Published on

Lofi Music Generation with LSTM model

Authors
  • avatar
    Name
    Melody Koh
    Twitter

Introduction

Hohoho, welcome to my first NLP project that I am excited to work on. LoFI music playlist has always been my go-to study buddy ever since my college days. The blend of classical melodies, gentle drum beats, jazz tunes, and piano chords creates an ambiance of nostalgia that I find deeply calming.

LoFi GIF

How I came up with the idea

The idea of building a LoFi music generator first came up to me when I get to learn RNN and LSTM after taking the Deep Learning Specialization offered by deeplearning.ai. It sparked my interest upon discovering LSTM and its potential application in music generation. As a fan of lofi music, I thought it would be a great idea to build a lofi music generator using an LSTM model. However, I have limited knowledge in music theory and I have never worked with music data before, so I was contemplating whether I should proceed with this project. But I decided to give it a try and see how it goes. I started to research on music theory and their representation, what notes are, what chords are, and how they are represented in music. The youtube video, Music Theory Concepts for Melody Generation by Valerio Velardo was very helpful in understanding the basics of music theory and how music is represented in MIDI files. I started to look for music datasets and found the MIDI dataset from Zachary Katnelson a perfect fit for my project, as it contains a collection of lofi music in MIDI format.

What is MIDI?

MIDI stands for Musical Instrument Digital Interface. It is a technical standard that describes a protocol, digital interface and connectors and allows a wide variety of electronic musical instruments, computers and other related devices to connect and communicate with one another.

Tech Stacks

music21

Music21 is a Python toolkit used for computer-aided musicology. In this project, music21 is used to parse the datasets and extract the notes and chords from the MIDI files. After that, they are translated into musical notation.

Keras

Keras library is used to build and train for the LSTM model. Once the model is trained we will use it to generate the musical notation for our music.

Tone.js

I would like to create an interactive music player for our generated music. Did some research and found Tone.js, a Web Audio framework for creating interactive music in the browser, which provides a perfect fit for my project.

Why LSTM?

LSTM (Long Short-Term Memory) is a type of Recurrent Neural Network Architecture (RNN) that is well-suited to learn from sequences of data. It is capable of learning long-term dependencies and is widely used in sequence prediction problems such as language modeling, translation, and music generation. LSTMs are designed to avoid the long-term dependency problem in RNNs, where the network is unable to learn from information that is further back in the sequence, this makes LSTM a suitable model for this project.

Data Preprocessing

The MIDI files contain a collection of notes and chords, however a model simply cant understand what they are, we need to extract these notes and chords and covert them to integers in order to train our model. As mentioned above, music21 library can helped us with this. In other words, a note will be saved as a Note object, a chord will be saved as a Chord object, and a rest will be saved as a Rest object. Music21 stores a hierachy of musical elements, where a Score contains Parts, and each Part contains Measures, and each Measure contains Notes, Chords, and Rests. It may be seem daunting at first for a music beginner to wonder what all these phrases were. To understand them, let's look at the diagram below.
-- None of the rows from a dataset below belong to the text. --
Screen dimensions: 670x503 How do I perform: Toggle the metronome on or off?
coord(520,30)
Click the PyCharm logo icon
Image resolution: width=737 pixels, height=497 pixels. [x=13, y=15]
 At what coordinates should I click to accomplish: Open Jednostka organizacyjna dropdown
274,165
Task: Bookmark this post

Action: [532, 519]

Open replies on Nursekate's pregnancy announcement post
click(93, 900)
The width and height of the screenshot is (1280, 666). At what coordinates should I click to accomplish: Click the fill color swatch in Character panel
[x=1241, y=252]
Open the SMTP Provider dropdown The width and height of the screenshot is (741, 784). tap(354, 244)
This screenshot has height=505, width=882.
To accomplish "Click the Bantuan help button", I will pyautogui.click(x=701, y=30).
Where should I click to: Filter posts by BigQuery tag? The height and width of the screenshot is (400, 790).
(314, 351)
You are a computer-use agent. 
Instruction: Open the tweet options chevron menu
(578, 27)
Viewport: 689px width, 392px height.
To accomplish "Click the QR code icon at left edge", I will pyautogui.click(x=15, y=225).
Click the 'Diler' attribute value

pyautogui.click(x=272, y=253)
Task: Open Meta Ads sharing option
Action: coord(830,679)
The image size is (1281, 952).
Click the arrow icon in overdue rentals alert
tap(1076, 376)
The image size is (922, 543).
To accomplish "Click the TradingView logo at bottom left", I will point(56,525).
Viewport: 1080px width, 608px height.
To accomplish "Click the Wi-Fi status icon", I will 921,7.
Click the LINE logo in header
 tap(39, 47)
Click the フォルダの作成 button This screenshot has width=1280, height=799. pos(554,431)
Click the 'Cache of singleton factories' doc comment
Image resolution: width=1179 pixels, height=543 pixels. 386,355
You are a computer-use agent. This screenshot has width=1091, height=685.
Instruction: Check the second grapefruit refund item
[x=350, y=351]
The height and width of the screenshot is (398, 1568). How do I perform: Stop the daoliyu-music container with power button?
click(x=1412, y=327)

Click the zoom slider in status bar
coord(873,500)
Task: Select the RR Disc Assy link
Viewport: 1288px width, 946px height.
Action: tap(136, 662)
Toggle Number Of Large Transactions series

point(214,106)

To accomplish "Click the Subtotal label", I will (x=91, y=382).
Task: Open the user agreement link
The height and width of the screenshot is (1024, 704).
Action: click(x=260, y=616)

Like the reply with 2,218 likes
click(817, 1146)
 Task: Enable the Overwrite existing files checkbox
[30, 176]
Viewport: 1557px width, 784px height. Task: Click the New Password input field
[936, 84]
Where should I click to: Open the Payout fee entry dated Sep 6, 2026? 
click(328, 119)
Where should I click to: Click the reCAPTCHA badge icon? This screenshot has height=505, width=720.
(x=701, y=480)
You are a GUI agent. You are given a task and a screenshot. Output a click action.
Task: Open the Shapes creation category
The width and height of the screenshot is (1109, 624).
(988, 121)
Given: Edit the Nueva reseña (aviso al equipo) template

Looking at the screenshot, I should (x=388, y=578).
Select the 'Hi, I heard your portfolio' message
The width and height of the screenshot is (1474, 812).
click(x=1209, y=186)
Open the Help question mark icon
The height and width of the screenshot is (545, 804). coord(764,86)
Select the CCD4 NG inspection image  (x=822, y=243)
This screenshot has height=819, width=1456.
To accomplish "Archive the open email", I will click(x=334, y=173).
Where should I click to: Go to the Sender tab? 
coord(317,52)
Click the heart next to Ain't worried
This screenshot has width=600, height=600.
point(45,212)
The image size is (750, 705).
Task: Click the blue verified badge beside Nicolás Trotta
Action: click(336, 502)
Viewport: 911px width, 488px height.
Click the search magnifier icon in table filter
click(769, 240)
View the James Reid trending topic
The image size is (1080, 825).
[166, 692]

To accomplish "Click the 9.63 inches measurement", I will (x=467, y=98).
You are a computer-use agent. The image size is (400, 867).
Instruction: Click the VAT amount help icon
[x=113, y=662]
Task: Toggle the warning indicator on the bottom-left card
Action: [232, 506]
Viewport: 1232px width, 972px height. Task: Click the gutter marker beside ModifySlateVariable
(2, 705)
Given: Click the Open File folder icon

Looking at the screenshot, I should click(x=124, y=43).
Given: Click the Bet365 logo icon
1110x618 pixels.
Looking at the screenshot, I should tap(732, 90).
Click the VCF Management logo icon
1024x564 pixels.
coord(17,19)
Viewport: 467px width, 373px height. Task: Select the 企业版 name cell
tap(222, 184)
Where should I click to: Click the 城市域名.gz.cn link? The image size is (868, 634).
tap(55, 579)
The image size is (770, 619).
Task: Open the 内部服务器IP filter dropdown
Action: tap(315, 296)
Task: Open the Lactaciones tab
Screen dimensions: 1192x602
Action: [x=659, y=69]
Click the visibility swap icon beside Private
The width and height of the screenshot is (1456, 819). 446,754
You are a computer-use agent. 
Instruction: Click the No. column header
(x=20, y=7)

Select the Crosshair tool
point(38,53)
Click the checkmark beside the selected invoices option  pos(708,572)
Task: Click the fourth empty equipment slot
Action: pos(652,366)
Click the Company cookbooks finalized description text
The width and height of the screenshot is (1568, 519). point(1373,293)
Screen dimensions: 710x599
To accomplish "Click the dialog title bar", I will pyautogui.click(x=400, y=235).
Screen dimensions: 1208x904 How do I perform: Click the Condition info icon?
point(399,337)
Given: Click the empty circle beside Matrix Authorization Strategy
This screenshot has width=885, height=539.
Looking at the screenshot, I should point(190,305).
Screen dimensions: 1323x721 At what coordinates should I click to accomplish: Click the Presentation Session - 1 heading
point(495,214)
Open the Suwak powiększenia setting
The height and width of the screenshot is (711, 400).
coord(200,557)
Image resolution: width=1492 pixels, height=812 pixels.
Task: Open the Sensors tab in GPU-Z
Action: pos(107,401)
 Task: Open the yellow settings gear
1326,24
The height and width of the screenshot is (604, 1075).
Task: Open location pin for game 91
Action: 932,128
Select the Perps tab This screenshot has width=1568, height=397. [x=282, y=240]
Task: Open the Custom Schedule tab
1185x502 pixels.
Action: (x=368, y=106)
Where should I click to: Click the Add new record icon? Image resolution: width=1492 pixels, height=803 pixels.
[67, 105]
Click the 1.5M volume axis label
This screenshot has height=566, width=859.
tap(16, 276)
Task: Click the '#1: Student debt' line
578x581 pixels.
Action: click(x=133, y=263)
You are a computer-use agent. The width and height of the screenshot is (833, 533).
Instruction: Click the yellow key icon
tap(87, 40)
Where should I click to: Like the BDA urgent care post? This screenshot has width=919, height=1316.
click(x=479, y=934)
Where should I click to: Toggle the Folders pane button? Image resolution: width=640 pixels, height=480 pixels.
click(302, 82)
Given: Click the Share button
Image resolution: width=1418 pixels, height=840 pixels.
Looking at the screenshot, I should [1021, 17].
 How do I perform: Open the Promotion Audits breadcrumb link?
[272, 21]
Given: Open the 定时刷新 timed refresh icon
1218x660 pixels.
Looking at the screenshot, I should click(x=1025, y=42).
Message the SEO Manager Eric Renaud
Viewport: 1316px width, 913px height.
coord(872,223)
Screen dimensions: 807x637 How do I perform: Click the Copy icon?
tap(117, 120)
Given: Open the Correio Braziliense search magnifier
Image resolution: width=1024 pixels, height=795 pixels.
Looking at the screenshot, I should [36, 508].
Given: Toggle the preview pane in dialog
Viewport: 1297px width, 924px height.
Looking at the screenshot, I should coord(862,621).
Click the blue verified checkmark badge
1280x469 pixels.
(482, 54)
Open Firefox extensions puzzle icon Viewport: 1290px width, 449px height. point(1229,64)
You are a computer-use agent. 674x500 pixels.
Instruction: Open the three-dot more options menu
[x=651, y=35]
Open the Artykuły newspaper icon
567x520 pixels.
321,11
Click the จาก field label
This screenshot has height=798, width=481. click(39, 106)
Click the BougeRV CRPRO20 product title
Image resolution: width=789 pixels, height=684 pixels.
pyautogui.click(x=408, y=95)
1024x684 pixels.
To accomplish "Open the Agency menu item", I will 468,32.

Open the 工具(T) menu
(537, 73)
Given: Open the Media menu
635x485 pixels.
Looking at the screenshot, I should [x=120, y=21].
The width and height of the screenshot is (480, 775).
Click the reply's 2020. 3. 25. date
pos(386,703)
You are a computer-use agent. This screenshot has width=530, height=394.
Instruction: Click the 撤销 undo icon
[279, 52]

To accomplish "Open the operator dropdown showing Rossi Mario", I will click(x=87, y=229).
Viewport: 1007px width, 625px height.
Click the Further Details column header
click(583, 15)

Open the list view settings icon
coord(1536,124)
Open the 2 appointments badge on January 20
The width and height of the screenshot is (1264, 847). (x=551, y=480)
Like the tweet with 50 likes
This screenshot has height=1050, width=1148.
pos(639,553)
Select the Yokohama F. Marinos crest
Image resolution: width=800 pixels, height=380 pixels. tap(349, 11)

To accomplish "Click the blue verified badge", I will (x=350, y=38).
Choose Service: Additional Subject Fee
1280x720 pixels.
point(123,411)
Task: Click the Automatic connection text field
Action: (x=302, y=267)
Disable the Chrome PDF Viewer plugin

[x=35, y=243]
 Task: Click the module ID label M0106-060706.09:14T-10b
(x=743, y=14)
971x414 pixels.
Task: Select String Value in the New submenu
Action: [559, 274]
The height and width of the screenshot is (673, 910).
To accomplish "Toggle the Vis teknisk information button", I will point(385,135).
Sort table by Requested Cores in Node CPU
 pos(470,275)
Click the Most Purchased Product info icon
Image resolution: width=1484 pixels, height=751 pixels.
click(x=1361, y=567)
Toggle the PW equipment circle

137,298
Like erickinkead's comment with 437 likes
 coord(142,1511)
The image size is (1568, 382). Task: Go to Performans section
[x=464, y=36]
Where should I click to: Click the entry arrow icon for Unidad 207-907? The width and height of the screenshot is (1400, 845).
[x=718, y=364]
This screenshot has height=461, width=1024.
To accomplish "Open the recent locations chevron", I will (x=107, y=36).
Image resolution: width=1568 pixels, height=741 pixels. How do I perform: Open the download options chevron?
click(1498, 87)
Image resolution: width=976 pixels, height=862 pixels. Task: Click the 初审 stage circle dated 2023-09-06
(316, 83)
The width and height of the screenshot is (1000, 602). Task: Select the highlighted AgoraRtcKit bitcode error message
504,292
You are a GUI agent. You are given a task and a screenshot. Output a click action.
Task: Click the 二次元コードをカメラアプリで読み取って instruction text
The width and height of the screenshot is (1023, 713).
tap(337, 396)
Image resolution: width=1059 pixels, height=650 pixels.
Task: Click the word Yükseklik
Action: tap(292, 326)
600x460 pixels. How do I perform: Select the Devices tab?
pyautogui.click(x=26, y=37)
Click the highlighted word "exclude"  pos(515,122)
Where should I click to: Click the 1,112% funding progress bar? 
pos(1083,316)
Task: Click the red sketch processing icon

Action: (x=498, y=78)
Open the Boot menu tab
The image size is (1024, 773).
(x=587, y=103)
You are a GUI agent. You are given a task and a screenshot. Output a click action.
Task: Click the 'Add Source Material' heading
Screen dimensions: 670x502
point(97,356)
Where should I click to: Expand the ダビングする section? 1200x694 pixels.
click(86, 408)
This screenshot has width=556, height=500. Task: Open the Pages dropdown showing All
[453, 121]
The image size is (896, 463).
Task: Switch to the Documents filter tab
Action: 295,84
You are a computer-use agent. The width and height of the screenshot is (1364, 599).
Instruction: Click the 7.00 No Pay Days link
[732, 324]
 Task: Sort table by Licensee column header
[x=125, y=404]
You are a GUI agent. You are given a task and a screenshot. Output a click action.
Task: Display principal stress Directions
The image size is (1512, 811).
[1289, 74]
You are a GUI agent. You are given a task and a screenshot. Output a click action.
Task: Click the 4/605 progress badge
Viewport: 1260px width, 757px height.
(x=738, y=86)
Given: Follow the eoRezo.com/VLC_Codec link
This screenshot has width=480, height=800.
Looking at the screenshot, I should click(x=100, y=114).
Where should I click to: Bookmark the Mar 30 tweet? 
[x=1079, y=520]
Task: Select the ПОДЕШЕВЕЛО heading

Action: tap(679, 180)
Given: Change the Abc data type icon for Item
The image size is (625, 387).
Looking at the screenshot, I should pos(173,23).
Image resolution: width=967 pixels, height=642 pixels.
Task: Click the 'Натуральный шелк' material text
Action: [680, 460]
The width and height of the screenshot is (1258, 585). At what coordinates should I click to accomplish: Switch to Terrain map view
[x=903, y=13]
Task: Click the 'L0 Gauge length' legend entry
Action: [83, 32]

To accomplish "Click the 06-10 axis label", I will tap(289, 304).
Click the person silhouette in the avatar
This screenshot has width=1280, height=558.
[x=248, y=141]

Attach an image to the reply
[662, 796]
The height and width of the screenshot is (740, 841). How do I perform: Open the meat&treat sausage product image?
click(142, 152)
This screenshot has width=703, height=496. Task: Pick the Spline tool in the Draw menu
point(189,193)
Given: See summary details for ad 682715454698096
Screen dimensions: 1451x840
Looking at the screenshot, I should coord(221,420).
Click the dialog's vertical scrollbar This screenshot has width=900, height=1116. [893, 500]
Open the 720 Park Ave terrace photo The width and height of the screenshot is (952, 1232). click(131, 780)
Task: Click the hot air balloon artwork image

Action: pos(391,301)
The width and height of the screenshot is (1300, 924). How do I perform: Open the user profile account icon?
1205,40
Music21 Representation Diagram above describes the musical representation of the hierachy for music21. The orange box that covers the whole is highlighted as Scores, green are the music Parts, and inside the Measures, which are highlighted as Indigo, we have 6 blue squares, indicating the Notes, these Notes are the one that the model will need to predict for. Music21 has this powerful parse() function which could convert our dataset into a Music21 stream object. Using that stream object we get a list of all the notes and chords in the file.

One Hot Encoding

As mentioned previously, music21 stores each note, rest, and chord as a Python object, so the next step is to encode them and map them to integers that the model can train on. One thing to take note is that MIDI map note names to numbers, E.g, C4 is mapped to 60, D4 is mapped to 62, and so on. With this, from keras.utils import to_categorical can be used to encode the notes, chords, and rests. We append the pitch of every note object using its string notation since the most significant parts of the note can be recreated using the string notation of the pitch. And we append every chord by encoding the id of every note in the chord together into a single string, with each note being separated by a dot, as represented by the diagram below. MIDI Encoding

Model Architecture

Now it's time for the training process. LSTM will act as the core structure of our model. It contains 4 different types of layers:

  • LSTM layers: takes a sequence as an input and can return either sequences return_sequences=True
  • Dropout layers: regularisation technique that consists of setting a fraction of input units to 0 at each update during the training to prevent overfitting.
  • Dense layers: a fully connected layer that performs a linear operation on the layer’s input
  • Activation layers: applies a softmax activation function to an output.
model = Sequential()
model.add(LSTM(
    512,
    input_shape=(network_input.shape[1], network_input.shape[2]),
    recurrent_dropout=0.3,
    return_sequences=True
))
model.add(LSTM(512, return_sequences=True, recurrent_dropout=0.3,))
model.add(LSTM(512))
model.add(BatchNormalization())
model.add(Dropout(0.3))
model.add(Dense(256))
model.add(Activation('relu'))
model.add(BatchNormalization())
model.add(Dropout(0.3))
model.add(Dense(n_vocab))
model.add(Activation('softmax'))
model.compile(loss='categorical_crossentropy', optimizer='rmsprop')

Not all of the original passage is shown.